JOHNSON COUNTY, Ind -- A Johnson County homeowner is selling her home and moving out amid a spat with the homeowner’s association over goldfish ponds in her driveway.
As Call 6 Investigates reported in August, Carol Hanquier has lived in the Silver Springs neighborhood for 20 years and uses the fish to sooth her anxiety and other health problems.
However, the Silver Springs HOA says the ponds are considered above ground pools and are a violation of the neighborhood’s declaration of covenants and restrictions.
Records show on May 16, the HOA filed a lawsuit against Hanquier, saying she has violated and continues to violate the HOA’s declaration.
The lawsuit says it’s a violation to maintain two large pond structures in the driveway “that are visible from the street, which reasonably tends to detract from or diminish the aesthetic appearance of the real estate and the homes around her lot.”
The HOA has asked Hanquier to remove the ponds or install them elsewhere on her property, so they are not visible from the street, but she has failed to do so, according to the lawsuit.
Hanquier tells RTV6 she’s worked with the HOA for a year now, but they’ve refused to work toward a solution.
“We are being forced out of our home, and they want us gone by August 10,” said Hanquier. “They have done nothing but harass by coming to our home four times a week to inspect.”
Scott Tanner, attorney for Silver Springs HOA, said no one is forcing the family to move.
“August 10, 2018, is simply the date they need to file their response to the lawsuit,” said Tanner in an email to RTV6. “No one has asked them to move. The Association’s lawsuit is simply challenging their ability to keep the fish tanks in their driveway.”
Hanquier was seriously injured in a 2008 car crash and is now on permanent disability, with anxiety and other health problems.
“The fish are extremely soothing,” said Hanquier in 2017. “It’s something I look forward to. I’m by myself all day long.”
Hanquier claimed the fish provide emotional support for her disability.
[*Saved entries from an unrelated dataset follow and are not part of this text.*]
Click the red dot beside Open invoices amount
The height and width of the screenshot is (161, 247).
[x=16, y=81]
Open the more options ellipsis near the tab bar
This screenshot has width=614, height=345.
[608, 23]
“I have chronic pain, strokes, epilepsy, headaches,” said Hanquier in 2017.
Hanquier said she can’t move the fish to her backyard because she uses the space for her service animal, a miniature horse.
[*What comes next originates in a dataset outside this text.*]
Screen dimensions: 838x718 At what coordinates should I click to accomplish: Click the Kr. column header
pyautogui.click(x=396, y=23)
“She’s for mobility,” said Hanquier. “She helps me walk.”
Tanner pointed out the HOA accepted her request for the service animal.
“While your neighbors aren’t happy about you keeping a pony on your lot in a housing subdivision, the board as stood behind your right to have the pony as a reasonable accommodation under the (Fair Housing Act),” read Tanner’s letter. “Hence, the board is obviously willing to work with you to provide reasonable accommodations that would allow you support so that you can enjoy your property.”
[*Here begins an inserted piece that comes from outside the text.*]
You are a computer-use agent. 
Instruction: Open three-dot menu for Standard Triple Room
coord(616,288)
A recent Call 6 Investigation found most complaints about HOAs filed with the Indiana Attorney General’s office are closed because of insufficient evidence, no violation found, or the agency does not have jurisdiction, records show.
Community associations are private entities, not government, and assessments paid by association members cover the costs of common area maintenance, insurance, landscaping, as well as savings for future needs, according to the Community Associations Institute.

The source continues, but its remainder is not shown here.